Postgres: installed os-apps wiped on pod restart — Phase 8b only runs for Turso store

## Summary

When Temper runs with `--storage postgres`, previously-installed OS apps are lost on process restart. The SpecRegistry repopulates platform + Agent specs at boot, but **there is no code path that replays tenant os-app installs from Postgres** — the Phase 8b recovery exists only for the Turso store.

Observable effect: after `POST /observe/os-apps/<app>/install`, the entity sets (e.g. `/tdata/GitTokens`) work until the next pod restart.
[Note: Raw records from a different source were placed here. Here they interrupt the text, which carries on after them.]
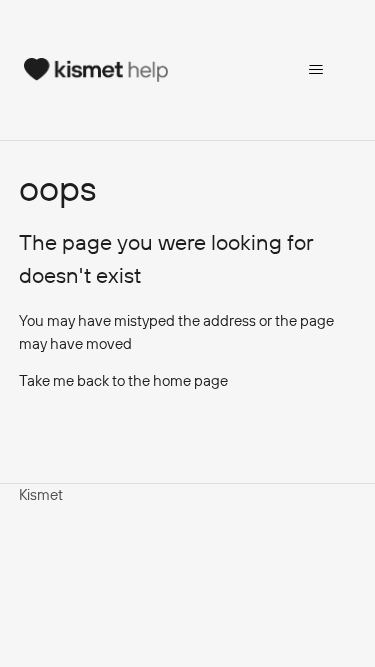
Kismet (41, 494)
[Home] (96, 70)
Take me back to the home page (123, 380)
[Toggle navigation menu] (315, 70)
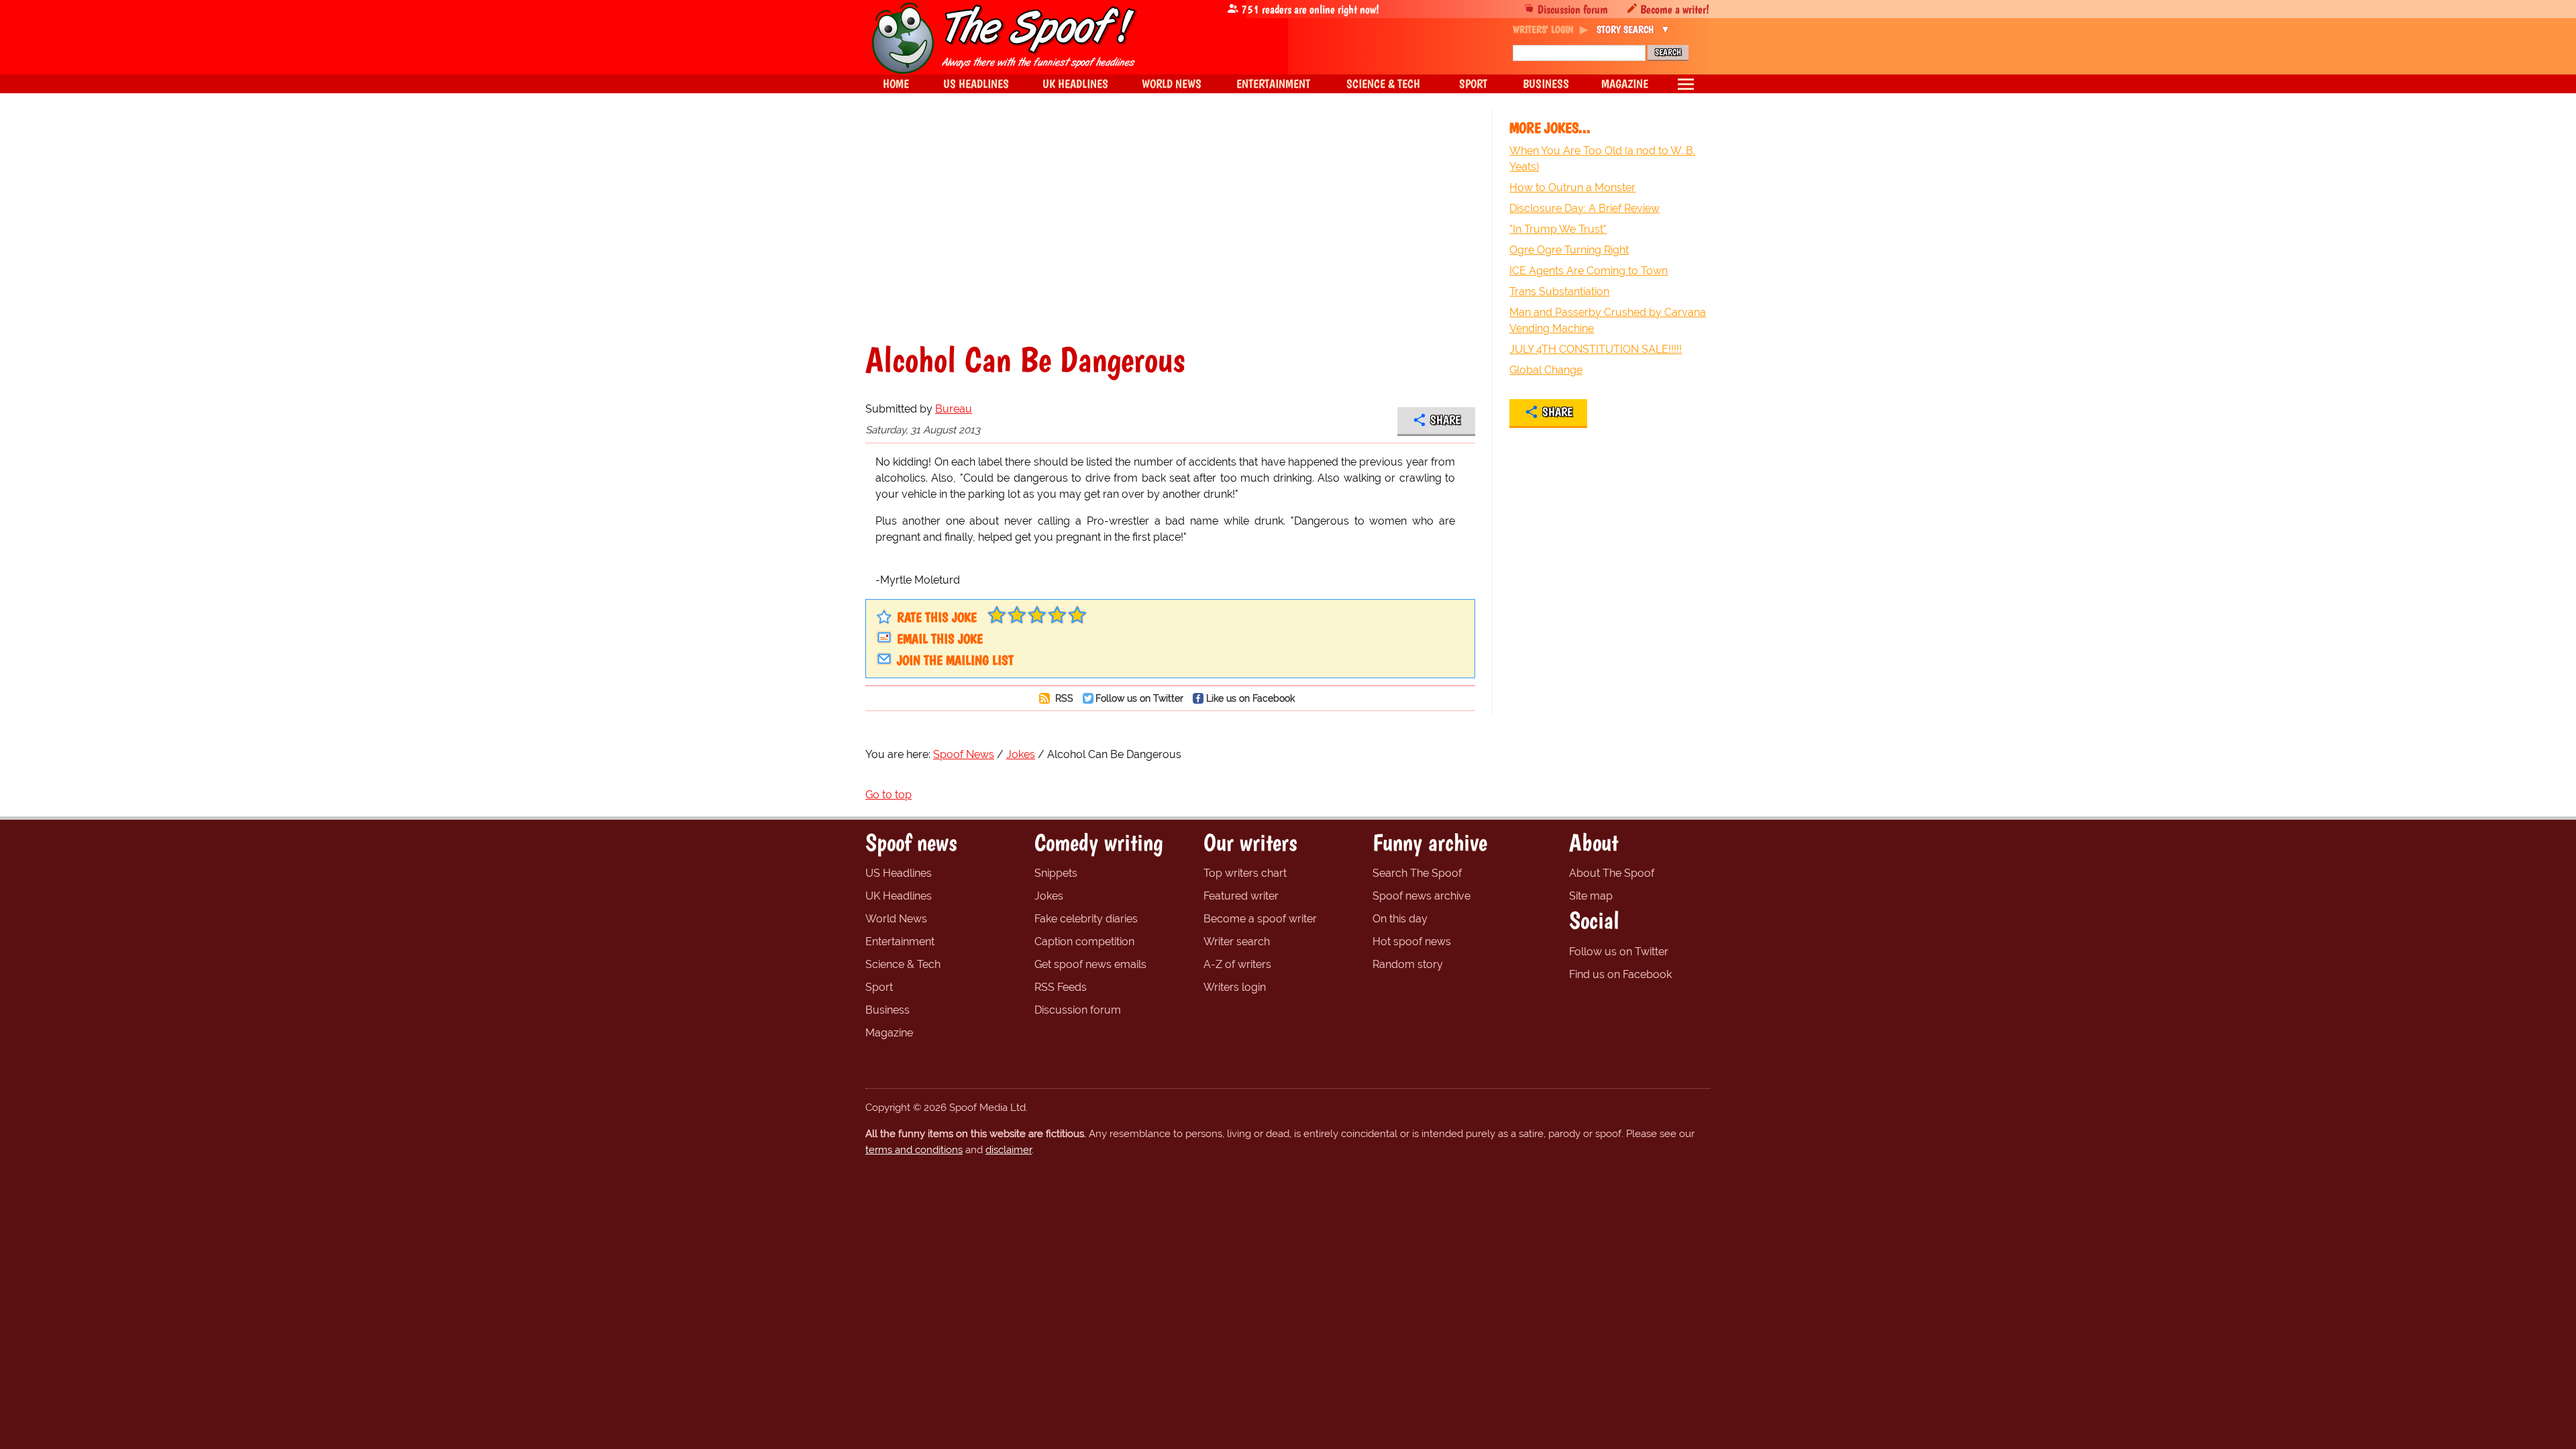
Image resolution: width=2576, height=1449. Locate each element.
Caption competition (1084, 941)
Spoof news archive (1421, 896)
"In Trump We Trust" (1558, 229)
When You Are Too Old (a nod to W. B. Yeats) (1602, 158)
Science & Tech (903, 964)
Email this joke (940, 639)
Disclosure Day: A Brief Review (1584, 208)
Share (1445, 420)
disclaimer (1008, 1150)
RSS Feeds (1060, 987)
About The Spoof (1611, 873)
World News (896, 918)
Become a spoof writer (1260, 918)
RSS (1063, 698)
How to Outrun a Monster (1572, 187)
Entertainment (899, 941)
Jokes (1048, 896)
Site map (1591, 896)
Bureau (953, 408)
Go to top (888, 794)
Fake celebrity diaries (1086, 918)
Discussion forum (1573, 9)
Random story (1408, 964)
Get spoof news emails (1090, 964)
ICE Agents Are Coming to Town (1588, 270)
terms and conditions (914, 1150)
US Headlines (898, 873)
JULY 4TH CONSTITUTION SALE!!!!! (1595, 349)
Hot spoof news (1412, 941)
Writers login (1234, 987)
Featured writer (1241, 896)
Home (896, 83)
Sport (879, 987)
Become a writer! (1674, 9)
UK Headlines (898, 896)
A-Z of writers (1237, 964)
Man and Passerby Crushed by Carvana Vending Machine (1607, 320)
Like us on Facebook (1250, 698)
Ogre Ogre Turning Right (1569, 250)
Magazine (889, 1032)
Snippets (1055, 873)
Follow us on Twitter (1139, 698)
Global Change (1545, 370)
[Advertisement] (1170, 224)
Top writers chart (1245, 873)
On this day (1400, 918)
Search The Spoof (1417, 873)
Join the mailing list (955, 660)
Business (887, 1010)
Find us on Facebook (1620, 974)
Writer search (1236, 941)
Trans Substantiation (1559, 291)
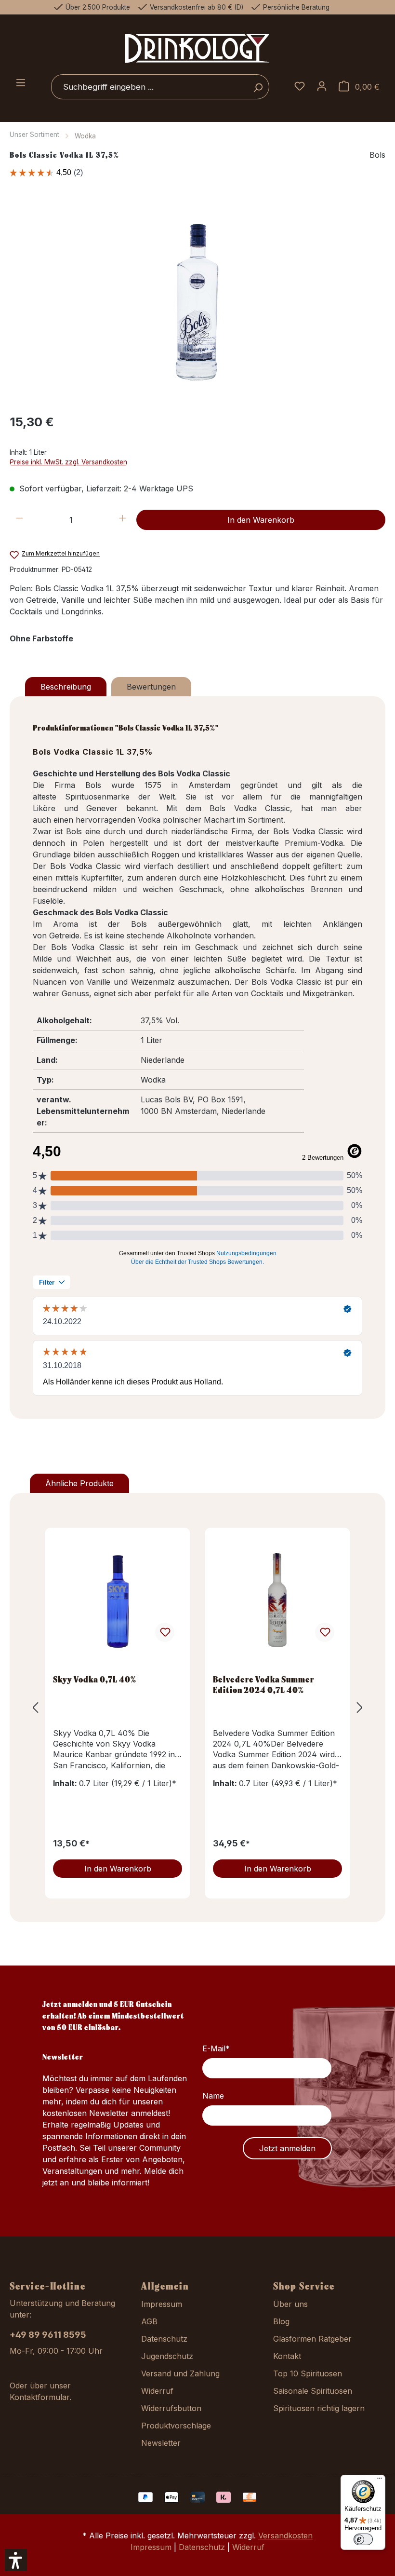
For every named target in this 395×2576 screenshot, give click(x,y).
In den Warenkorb (260, 520)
After restart, `{"error":{"code":"EntitySetNotFound","message":"Entity set 'GitTokens' not found"}}` is returned for anything the user app defined.

## Environment

- Temper HEAD `078777d2aea5`.
- Storage: `--storage postgres` (Cloud SQL Postgres 16).
- Deployment: k8s Deployment, 2 replicas.
- Repro was against the `dark-helix` OS app with 21 entity types.

## Root cause

Two gaps working together:

1. **`temper-store-postgres` has no installed-apps tracking.** Trait methods on `PlatformStore`:

   - `is_app_installed(tenant, app)`
   - `record_installed_app(tenant, app)`
   - `list_all_installed_apps()`

   are implemented in `temper-store-turso::store::specs` (see
   `crates/temper-store-turso/src/store/specs.rs:246`) but have **no equivalent** in `crates/temper-store-postgres/`. Grepping the crate returns zero hits for `list_all_installed_apps` / `record_installed_app` / `is_app_installed`.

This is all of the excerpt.